> _Problem_
Write out the lines word for word, from the first line through the line containing "Looking at the", including both, and nothing after that.
※ ※ ※
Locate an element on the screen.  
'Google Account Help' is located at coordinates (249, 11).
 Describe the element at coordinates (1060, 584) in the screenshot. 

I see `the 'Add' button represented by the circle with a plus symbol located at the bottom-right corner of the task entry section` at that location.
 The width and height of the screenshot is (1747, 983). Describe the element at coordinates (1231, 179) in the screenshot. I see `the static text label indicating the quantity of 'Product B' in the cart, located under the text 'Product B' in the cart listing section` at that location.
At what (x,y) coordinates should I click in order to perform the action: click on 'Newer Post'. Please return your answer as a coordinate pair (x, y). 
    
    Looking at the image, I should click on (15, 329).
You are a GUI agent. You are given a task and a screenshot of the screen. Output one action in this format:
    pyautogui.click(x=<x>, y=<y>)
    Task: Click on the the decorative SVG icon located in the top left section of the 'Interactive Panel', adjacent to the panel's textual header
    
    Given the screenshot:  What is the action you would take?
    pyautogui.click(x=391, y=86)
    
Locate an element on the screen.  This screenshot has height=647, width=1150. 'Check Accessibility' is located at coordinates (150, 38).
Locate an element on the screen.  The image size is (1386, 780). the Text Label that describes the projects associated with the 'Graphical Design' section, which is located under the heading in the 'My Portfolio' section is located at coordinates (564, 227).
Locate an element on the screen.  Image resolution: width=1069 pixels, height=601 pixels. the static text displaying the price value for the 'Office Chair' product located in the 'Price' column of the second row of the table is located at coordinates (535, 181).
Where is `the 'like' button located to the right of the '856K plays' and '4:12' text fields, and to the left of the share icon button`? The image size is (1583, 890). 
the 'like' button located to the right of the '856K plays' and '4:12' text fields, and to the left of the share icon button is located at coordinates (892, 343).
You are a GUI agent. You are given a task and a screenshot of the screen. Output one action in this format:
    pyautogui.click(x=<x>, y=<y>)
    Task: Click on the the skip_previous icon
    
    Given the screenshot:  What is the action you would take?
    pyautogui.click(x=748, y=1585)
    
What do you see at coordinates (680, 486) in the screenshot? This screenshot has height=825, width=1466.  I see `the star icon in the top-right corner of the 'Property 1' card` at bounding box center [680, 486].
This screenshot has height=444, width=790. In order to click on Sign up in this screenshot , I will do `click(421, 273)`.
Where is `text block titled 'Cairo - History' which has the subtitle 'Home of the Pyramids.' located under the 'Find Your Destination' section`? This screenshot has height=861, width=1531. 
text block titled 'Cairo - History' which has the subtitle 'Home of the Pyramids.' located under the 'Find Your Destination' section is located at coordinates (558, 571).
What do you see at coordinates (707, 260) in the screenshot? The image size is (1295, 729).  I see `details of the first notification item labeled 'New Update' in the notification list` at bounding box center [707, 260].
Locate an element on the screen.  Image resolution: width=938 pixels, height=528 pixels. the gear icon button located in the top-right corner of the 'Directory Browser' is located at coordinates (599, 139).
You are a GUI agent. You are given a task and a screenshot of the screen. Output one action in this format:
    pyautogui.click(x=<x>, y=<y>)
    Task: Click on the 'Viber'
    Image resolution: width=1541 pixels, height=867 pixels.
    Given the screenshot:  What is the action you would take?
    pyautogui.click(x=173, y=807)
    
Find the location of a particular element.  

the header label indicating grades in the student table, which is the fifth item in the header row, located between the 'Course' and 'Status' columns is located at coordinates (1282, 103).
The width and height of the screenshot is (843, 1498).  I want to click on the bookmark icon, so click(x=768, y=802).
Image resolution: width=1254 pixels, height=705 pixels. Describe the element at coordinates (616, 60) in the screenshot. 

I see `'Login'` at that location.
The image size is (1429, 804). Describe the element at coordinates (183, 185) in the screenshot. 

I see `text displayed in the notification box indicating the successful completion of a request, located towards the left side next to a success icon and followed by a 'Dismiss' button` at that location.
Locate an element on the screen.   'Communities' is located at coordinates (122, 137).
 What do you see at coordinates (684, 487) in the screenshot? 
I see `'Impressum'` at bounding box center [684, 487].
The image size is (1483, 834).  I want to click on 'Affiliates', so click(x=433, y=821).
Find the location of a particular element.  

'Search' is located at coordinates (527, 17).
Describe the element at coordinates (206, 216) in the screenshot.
※ ※ ※
> _Expected answer_
Locate an element on the screen.  
'Google Account Help' is located at coordinates (249, 11).
 Describe the element at coordinates (1060, 584) in the screenshot. 

I see `the 'Add' button represented by the circle with a plus symbol located at the bottom-right corner of the task entry section` at that location.
 The width and height of the screenshot is (1747, 983). Describe the element at coordinates (1231, 179) in the screenshot. I see `the static text label indicating the quantity of 'Product B' in the cart, located under the text 'Product B' in the cart listing section` at that location.
At what (x,y) coordinates should I click in order to perform the action: click on 'Newer Post'. Please return your answer as a coordinate pair (x, y). 
    
    Looking at the image, I should click on (15, 329).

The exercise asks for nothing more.